* Text for analysis
##########

Working from Home in the COVID-19 era - What are the 'Domestic Duties' of the Employer?
This was originally published by Colin Biggers & Paisley.
Megan Kavanagh, Greg McCann and Natalie Stoll
Central to the government's strategy to flatten the curve of the COVID-19 pandemic has been the strict enforcement of social distancing and self-quarantine measures.
With exposure to COVID-19 categorised as a workplace hazard and as a compensable workplace injury for the purpose of Work health and safety and Workers' Compensation legislation (we understand that claims have already been made in New South Wales and Victoria), employers have rapidly moved their workforces out of workplaces, in compliance with government directions, to manage the risk of infection.
This strategy, and the proactive response from Australia's business community, seems to be paying dividends as COVID-19 infection rates are easing according to the latest data. However the cost of these measures to Australian business is also quite clear.

##########

* Supplied information
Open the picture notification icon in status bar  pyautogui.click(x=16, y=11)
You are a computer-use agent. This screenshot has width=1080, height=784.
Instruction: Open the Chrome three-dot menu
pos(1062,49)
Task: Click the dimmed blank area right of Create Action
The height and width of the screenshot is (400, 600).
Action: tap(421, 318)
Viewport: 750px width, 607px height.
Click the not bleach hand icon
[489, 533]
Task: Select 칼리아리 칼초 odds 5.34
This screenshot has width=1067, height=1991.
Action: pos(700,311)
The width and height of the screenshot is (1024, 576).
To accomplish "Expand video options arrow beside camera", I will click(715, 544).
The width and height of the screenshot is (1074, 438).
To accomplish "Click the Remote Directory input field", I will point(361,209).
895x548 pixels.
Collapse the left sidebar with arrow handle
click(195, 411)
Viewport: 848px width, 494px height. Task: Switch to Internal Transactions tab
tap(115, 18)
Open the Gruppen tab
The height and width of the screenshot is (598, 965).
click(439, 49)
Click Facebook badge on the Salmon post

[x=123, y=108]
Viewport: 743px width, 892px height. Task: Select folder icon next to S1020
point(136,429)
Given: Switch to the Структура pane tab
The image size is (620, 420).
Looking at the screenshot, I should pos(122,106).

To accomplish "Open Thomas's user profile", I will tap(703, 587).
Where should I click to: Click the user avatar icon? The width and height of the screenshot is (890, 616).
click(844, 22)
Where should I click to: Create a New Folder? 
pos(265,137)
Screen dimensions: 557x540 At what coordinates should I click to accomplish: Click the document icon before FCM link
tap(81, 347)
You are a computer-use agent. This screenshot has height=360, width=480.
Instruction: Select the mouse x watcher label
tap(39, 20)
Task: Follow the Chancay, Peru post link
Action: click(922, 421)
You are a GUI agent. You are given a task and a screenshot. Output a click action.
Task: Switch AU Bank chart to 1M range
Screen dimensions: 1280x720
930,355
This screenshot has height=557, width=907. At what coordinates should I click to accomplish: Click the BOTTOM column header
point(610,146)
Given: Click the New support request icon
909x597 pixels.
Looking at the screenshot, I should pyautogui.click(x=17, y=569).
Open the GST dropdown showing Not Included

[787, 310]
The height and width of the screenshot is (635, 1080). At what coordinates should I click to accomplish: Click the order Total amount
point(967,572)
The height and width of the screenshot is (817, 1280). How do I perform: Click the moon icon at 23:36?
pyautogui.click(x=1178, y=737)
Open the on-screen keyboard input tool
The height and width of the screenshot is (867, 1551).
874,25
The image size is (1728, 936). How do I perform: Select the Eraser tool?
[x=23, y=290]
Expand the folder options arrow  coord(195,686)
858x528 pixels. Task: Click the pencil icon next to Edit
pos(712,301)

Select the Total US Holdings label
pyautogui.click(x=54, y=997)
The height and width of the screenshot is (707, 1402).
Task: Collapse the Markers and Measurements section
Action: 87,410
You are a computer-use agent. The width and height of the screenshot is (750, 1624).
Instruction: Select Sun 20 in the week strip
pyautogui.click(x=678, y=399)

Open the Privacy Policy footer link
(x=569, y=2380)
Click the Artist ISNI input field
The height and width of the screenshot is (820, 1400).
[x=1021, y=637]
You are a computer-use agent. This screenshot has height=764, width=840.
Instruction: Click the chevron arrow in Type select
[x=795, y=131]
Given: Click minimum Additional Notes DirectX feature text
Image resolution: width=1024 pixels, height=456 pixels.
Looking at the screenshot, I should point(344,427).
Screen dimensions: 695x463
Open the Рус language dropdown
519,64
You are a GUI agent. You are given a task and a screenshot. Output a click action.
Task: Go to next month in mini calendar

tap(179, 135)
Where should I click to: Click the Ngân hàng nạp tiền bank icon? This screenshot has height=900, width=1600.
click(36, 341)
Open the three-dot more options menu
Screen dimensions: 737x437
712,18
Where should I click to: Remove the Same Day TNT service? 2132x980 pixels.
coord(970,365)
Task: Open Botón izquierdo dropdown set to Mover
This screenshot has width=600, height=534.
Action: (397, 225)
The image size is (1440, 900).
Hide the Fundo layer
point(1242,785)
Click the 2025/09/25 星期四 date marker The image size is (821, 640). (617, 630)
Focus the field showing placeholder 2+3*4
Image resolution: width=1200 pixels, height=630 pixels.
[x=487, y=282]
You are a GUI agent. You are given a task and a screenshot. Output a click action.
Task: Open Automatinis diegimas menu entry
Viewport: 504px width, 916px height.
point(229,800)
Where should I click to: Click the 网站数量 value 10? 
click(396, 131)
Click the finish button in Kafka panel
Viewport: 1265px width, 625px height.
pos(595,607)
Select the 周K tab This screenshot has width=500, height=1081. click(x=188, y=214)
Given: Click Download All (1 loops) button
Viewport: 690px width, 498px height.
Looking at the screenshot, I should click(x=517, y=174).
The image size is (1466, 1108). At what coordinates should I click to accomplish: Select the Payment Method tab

##########

* Problem details
Write out the passage of the article on employers' duties during COVID-19 home working that opens with the words containing "Working from Home" and closes with "risk of infection.". The entries have nothing to do with the article.

* Answer
Working from Home in the COVID-19 era - What are the 'Domestic Duties' of the Employer?
This was originally published by Colin Biggers & Paisley.
Megan Kavanagh, Greg McCann and Natalie Stoll
Central to the government's strategy to flatten the curve of the COVID-19 pandemic has been the strict enforcement of social distancing and self-quarantine measures.
With exposure to COVID-19 categorised as a workplace hazard and as a compensable workplace injury for the purpose of Work health and safety and Workers' Compensation legislation (we understand that claims have already been made in New South Wales and Victoria), employers have rapidly moved their workforces out of workplaces, in compliance with government directions, to manage the risk of infection.